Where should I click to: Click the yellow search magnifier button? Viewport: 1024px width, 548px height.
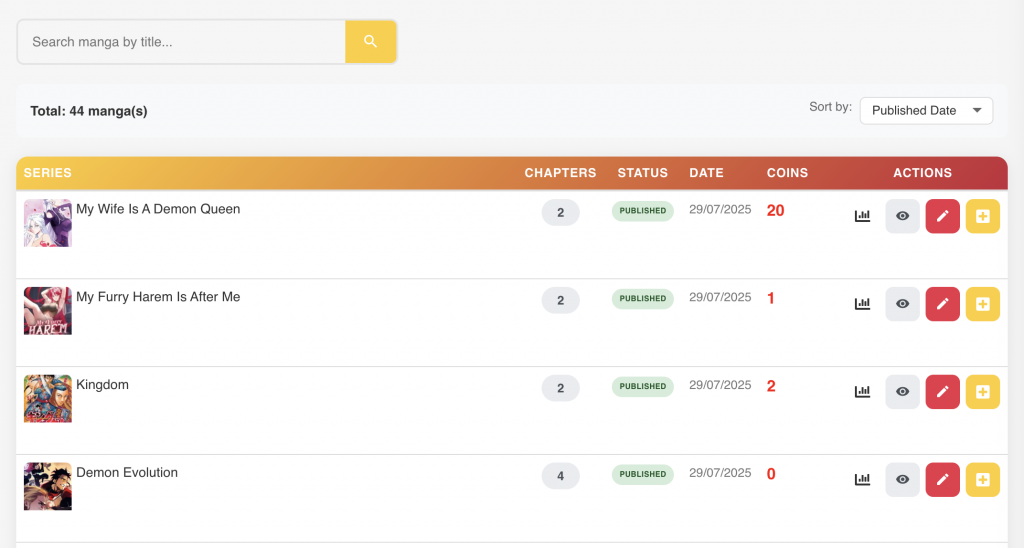pos(371,42)
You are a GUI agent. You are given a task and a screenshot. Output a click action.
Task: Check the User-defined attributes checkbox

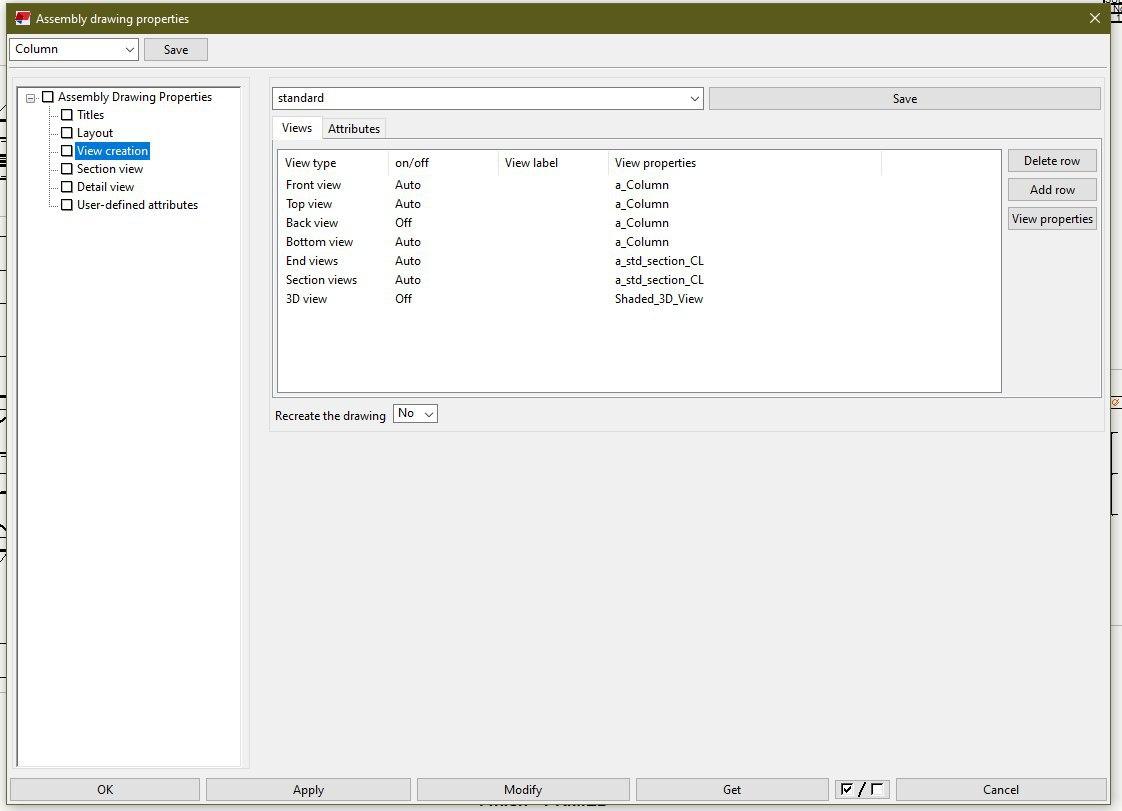click(67, 205)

Problem description
Would you retype every line shown above exactly, leaving the pictures aside?

Final answer
Where should I click to: Click the yellow search magnifier button? Viewport: 1024px width, 548px height.
pos(371,42)
You are a GUI agent. You are given a task and a screenshot. Output a click action.
Task: Check the User-defined attributes checkbox

click(67, 205)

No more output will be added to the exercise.